== Your objective ==
A faithful copy of the entries is required, with no images in it.

== Records shown ==
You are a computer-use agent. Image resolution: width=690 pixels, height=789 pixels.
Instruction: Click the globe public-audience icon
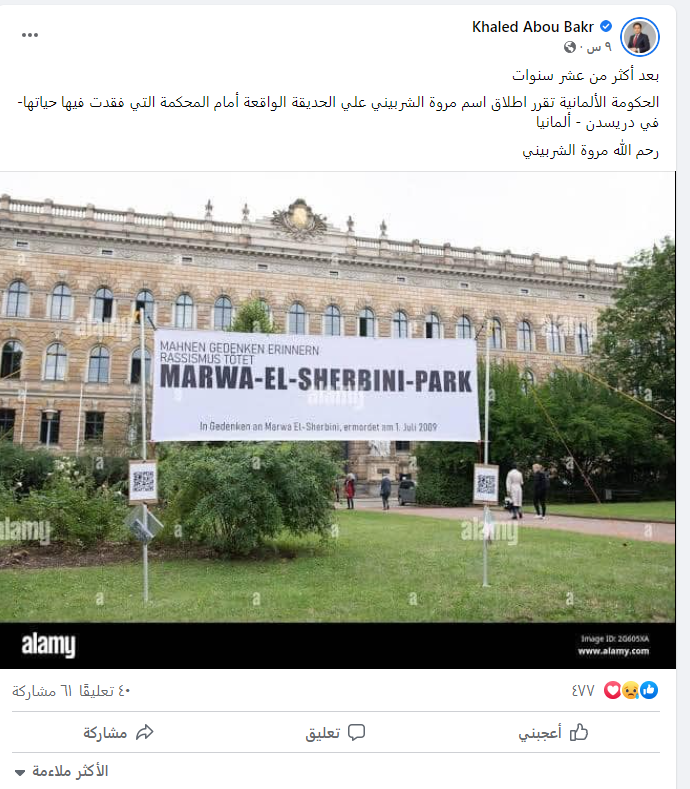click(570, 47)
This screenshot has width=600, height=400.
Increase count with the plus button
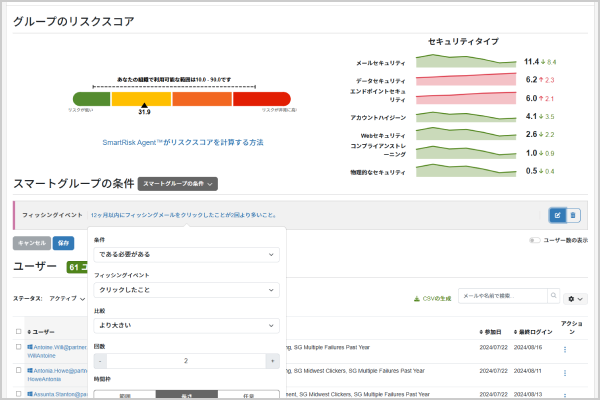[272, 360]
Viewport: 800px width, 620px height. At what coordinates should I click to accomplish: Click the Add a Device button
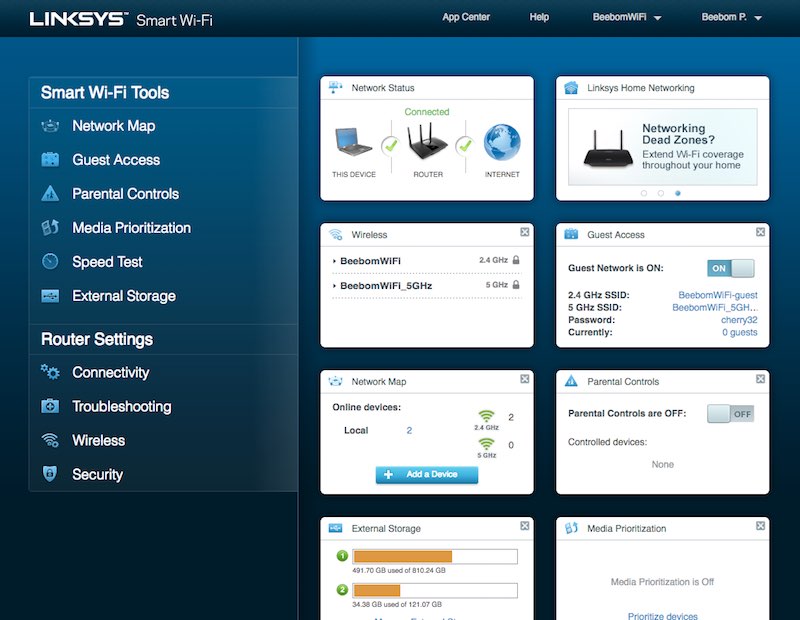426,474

== Your response ==
You are a computer-use agent. Image resolution: width=690 pixels, height=789 pixels.
Instruction: Click the globe public-audience icon
click(570, 47)
This screenshot has width=600, height=400.
Increase count with the plus button
[272, 360]
Viewport: 800px width, 620px height. At what coordinates should I click to accomplish: Click the Add a Device button
426,474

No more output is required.